### Aim of the exercise
Make an exact copy of all the records.

[[ Material for this task open ]]

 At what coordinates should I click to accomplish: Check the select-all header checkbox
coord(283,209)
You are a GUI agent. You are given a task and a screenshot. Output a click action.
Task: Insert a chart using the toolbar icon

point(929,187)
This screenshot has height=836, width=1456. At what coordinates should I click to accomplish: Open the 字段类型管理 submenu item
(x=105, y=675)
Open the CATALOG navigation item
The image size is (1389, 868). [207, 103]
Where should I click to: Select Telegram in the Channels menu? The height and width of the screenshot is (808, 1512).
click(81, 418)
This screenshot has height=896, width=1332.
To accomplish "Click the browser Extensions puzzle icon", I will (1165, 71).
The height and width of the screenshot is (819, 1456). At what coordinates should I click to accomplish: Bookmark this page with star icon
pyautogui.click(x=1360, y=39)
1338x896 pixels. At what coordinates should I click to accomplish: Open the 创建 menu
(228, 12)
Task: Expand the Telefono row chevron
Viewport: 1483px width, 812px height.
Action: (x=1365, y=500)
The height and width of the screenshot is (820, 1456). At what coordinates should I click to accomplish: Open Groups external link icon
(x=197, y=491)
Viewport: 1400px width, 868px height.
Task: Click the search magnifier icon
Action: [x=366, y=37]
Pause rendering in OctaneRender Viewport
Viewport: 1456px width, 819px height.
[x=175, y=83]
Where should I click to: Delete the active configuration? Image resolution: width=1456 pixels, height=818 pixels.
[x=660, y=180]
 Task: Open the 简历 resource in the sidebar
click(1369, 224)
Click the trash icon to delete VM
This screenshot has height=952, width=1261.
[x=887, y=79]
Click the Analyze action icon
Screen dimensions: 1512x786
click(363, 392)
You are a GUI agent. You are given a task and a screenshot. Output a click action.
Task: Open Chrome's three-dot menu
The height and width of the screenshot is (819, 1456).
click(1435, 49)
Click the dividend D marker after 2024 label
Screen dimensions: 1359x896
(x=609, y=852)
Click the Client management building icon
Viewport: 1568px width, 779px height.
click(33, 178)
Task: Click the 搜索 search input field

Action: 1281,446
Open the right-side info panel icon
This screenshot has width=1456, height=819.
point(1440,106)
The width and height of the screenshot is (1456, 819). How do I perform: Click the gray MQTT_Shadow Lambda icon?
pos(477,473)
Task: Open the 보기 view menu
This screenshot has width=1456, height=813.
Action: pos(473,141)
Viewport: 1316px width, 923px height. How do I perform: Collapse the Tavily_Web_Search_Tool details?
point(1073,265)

[[ Material for this task closed ]]

### Solution below
 At what coordinates should I click to accomplish: Check the select-all header checkbox
coord(283,209)
You are a GUI agent. You are given a task and a screenshot. Output a click action.
Task: Insert a chart using the toolbar icon

point(929,187)
This screenshot has height=836, width=1456. At what coordinates should I click to accomplish: Open the 字段类型管理 submenu item
(x=105, y=675)
Open the CATALOG navigation item
The image size is (1389, 868). [207, 103]
Where should I click to: Select Telegram in the Channels menu? The height and width of the screenshot is (808, 1512).
click(81, 418)
This screenshot has height=896, width=1332.
To accomplish "Click the browser Extensions puzzle icon", I will (1165, 71).
The height and width of the screenshot is (819, 1456). At what coordinates should I click to accomplish: Bookmark this page with star icon
pyautogui.click(x=1360, y=39)
1338x896 pixels. At what coordinates should I click to accomplish: Open the 创建 menu
(228, 12)
Task: Expand the Telefono row chevron
Viewport: 1483px width, 812px height.
Action: (x=1365, y=500)
The height and width of the screenshot is (820, 1456). At what coordinates should I click to accomplish: Open Groups external link icon
(x=197, y=491)
Viewport: 1400px width, 868px height.
Task: Click the search magnifier icon
Action: [x=366, y=37]
Pause rendering in OctaneRender Viewport
Viewport: 1456px width, 819px height.
[x=175, y=83]
Where should I click to: Delete the active configuration? Image resolution: width=1456 pixels, height=818 pixels.
[x=660, y=180]
 Task: Open the 简历 resource in the sidebar
click(1369, 224)
Click the trash icon to delete VM
This screenshot has height=952, width=1261.
[x=887, y=79]
Click the Analyze action icon
Screen dimensions: 1512x786
click(363, 392)
You are a GUI agent. You are given a task and a screenshot. Output a click action.
Task: Open Chrome's three-dot menu
The height and width of the screenshot is (819, 1456).
click(1435, 49)
Click the dividend D marker after 2024 label
Screen dimensions: 1359x896
(x=609, y=852)
Click the Client management building icon
Viewport: 1568px width, 779px height.
click(33, 178)
Task: Click the 搜索 search input field

Action: 1281,446
Open the right-side info panel icon
This screenshot has width=1456, height=819.
point(1440,106)
The width and height of the screenshot is (1456, 819). How do I perform: Click the gray MQTT_Shadow Lambda icon?
pos(477,473)
Task: Open the 보기 view menu
This screenshot has width=1456, height=813.
Action: pos(473,141)
Viewport: 1316px width, 923px height. How do I perform: Collapse the Tavily_Web_Search_Tool details?
point(1073,265)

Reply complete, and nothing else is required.